» WHAT TO DO
Only the lines from the one containing "This screenshot has width=512, height=329." through the end of the records should be retyped, exactly and including both ends; pictures stay out.

» SOURCE DATA

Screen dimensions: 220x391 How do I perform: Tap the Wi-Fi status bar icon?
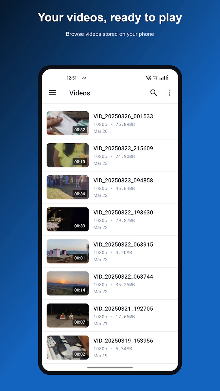pyautogui.click(x=149, y=78)
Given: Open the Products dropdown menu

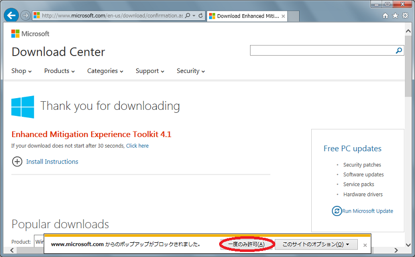Looking at the screenshot, I should pos(59,71).
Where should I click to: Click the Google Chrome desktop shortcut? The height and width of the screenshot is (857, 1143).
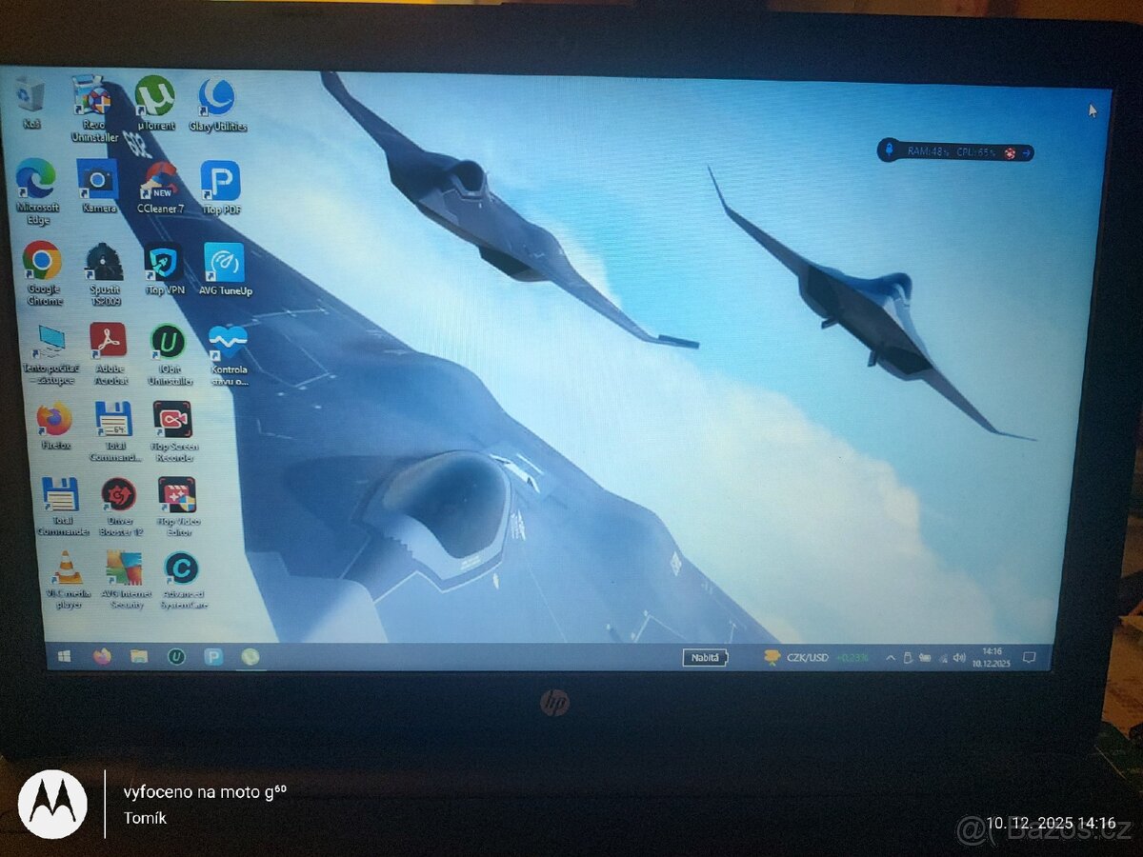pos(42,261)
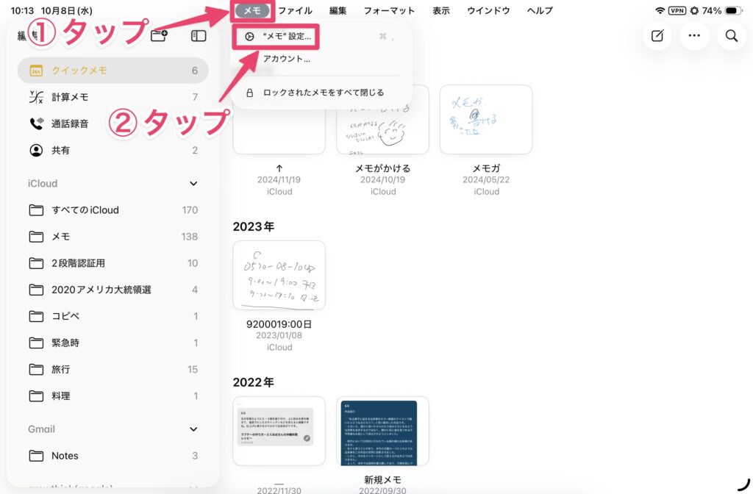
Task: Click the battery status icon
Action: pos(735,11)
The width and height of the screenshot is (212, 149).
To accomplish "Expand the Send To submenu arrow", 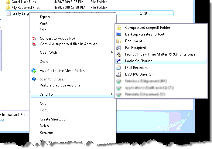I will tap(112, 94).
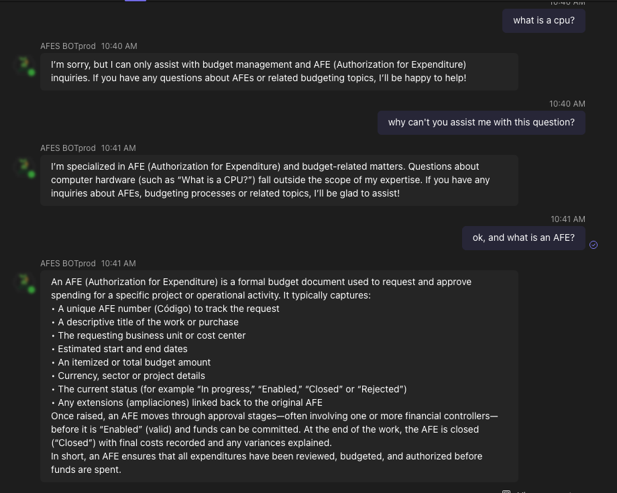
Task: Click the 10:41 AM timestamp above "ok, and what is an AFE?"
Action: (x=567, y=219)
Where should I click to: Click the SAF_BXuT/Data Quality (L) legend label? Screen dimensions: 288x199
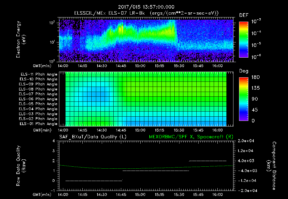[92, 137]
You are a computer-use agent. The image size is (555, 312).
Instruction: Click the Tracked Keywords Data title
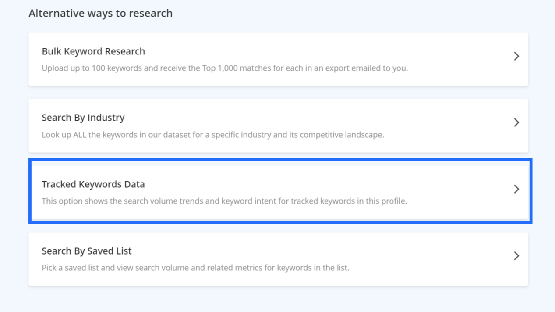pos(93,184)
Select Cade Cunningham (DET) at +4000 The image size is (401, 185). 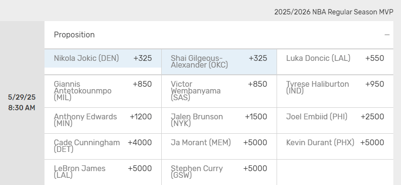(103, 146)
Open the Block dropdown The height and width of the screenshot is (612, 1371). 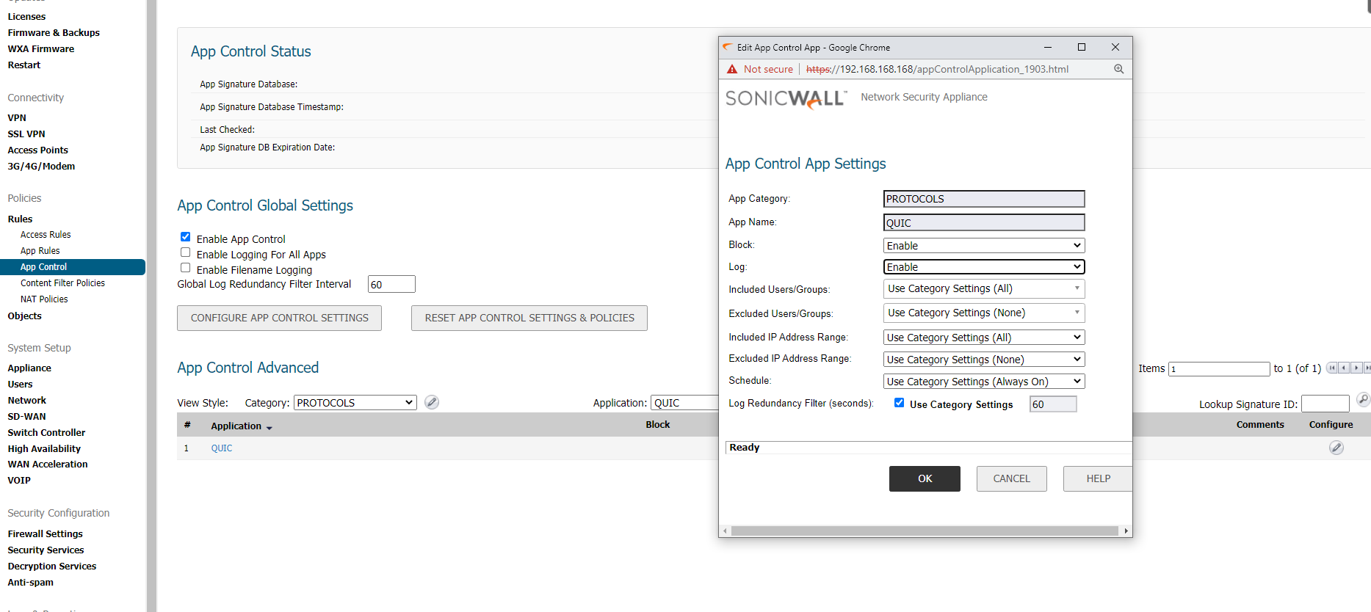click(x=983, y=246)
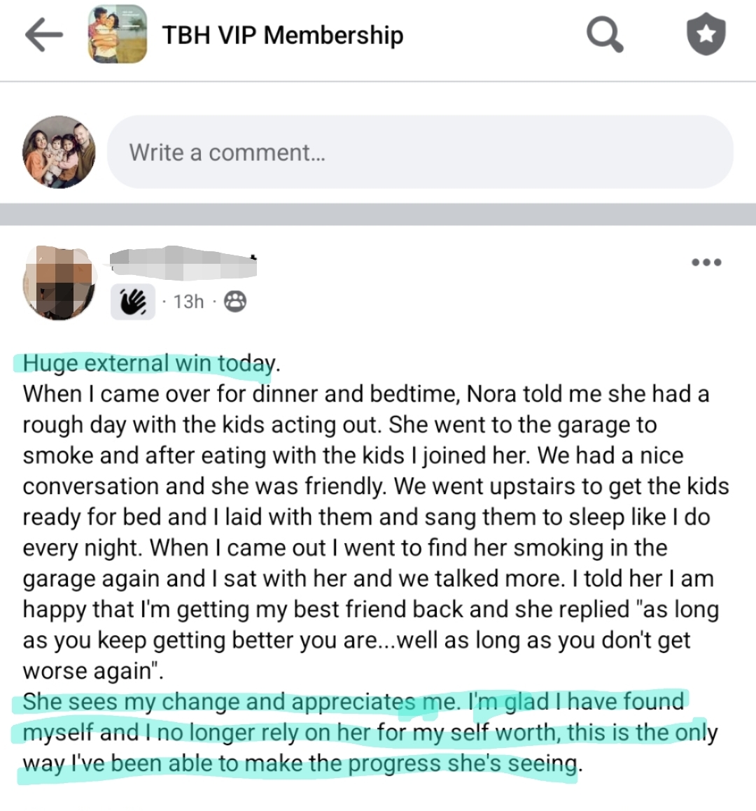
Task: Tap the back arrow
Action: coord(43,35)
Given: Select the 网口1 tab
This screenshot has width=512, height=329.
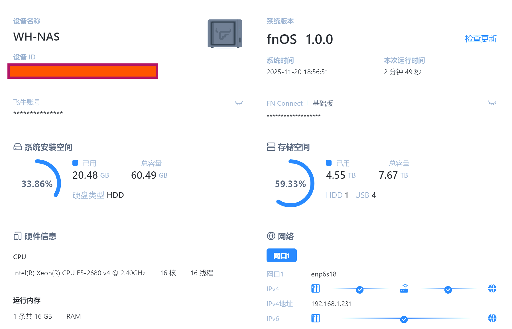Looking at the screenshot, I should [281, 255].
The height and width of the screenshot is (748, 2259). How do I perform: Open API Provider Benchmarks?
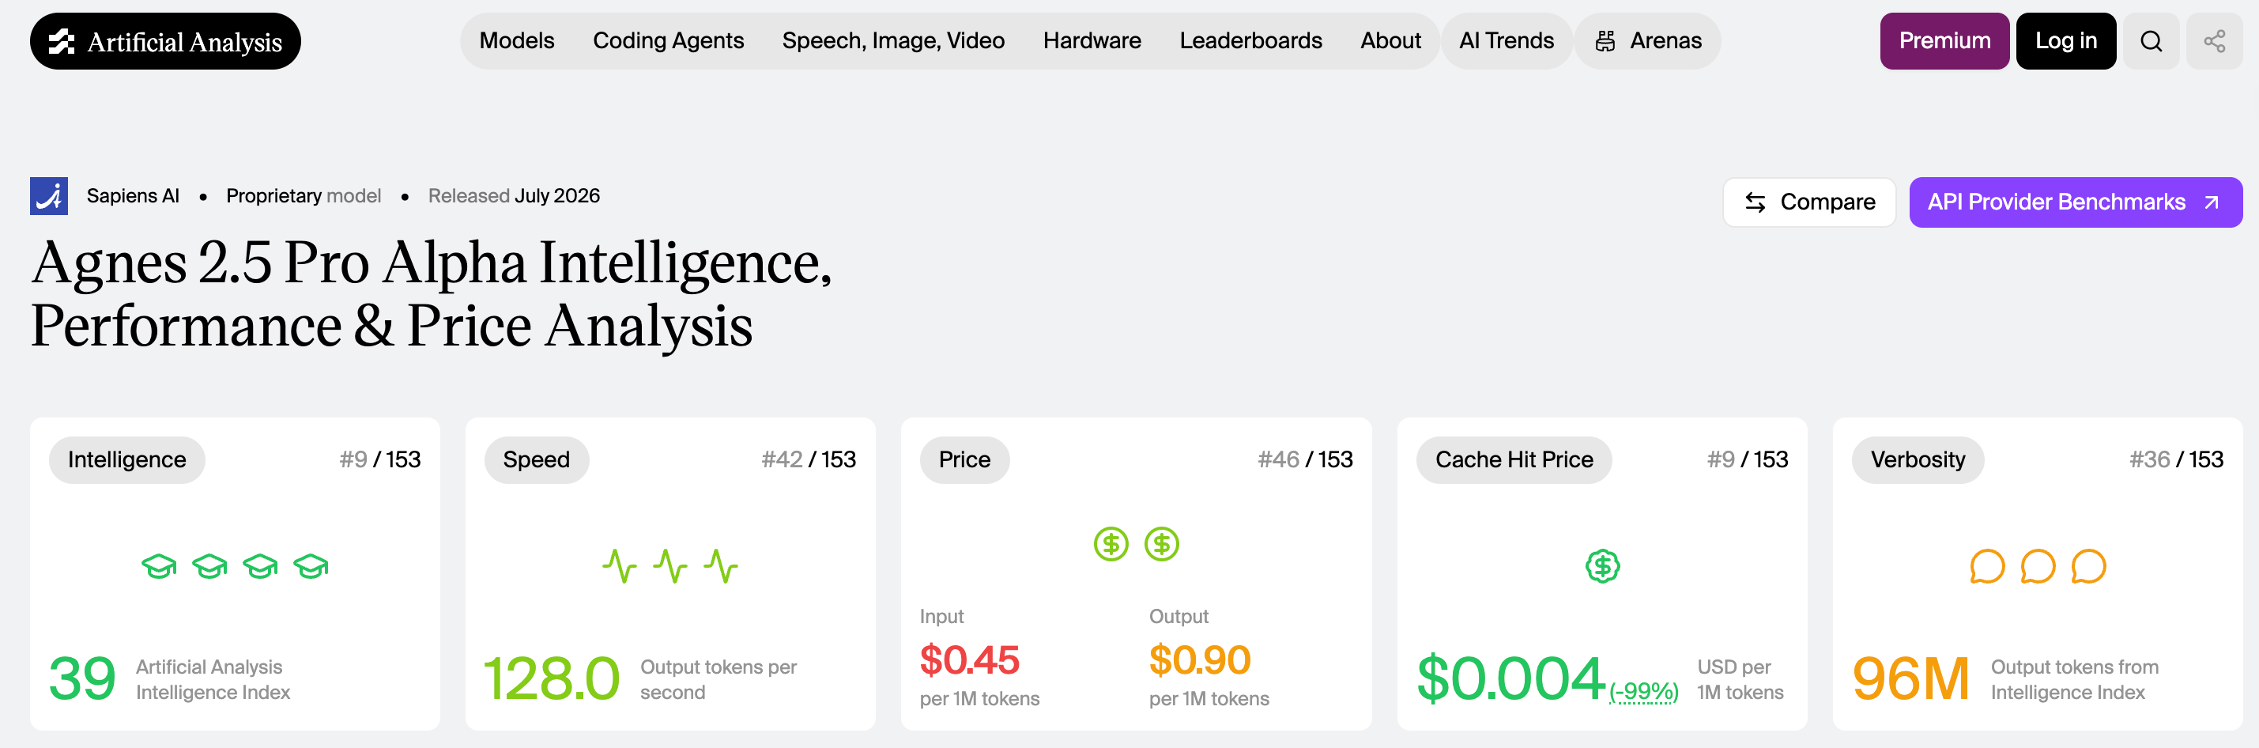[x=2075, y=203]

» RESPONSE
This screenshot has width=512, height=329.
Looking at the screenshot, I should [281, 255].
The height and width of the screenshot is (748, 2259). How do I perform: Open API Provider Benchmarks?
[x=2075, y=203]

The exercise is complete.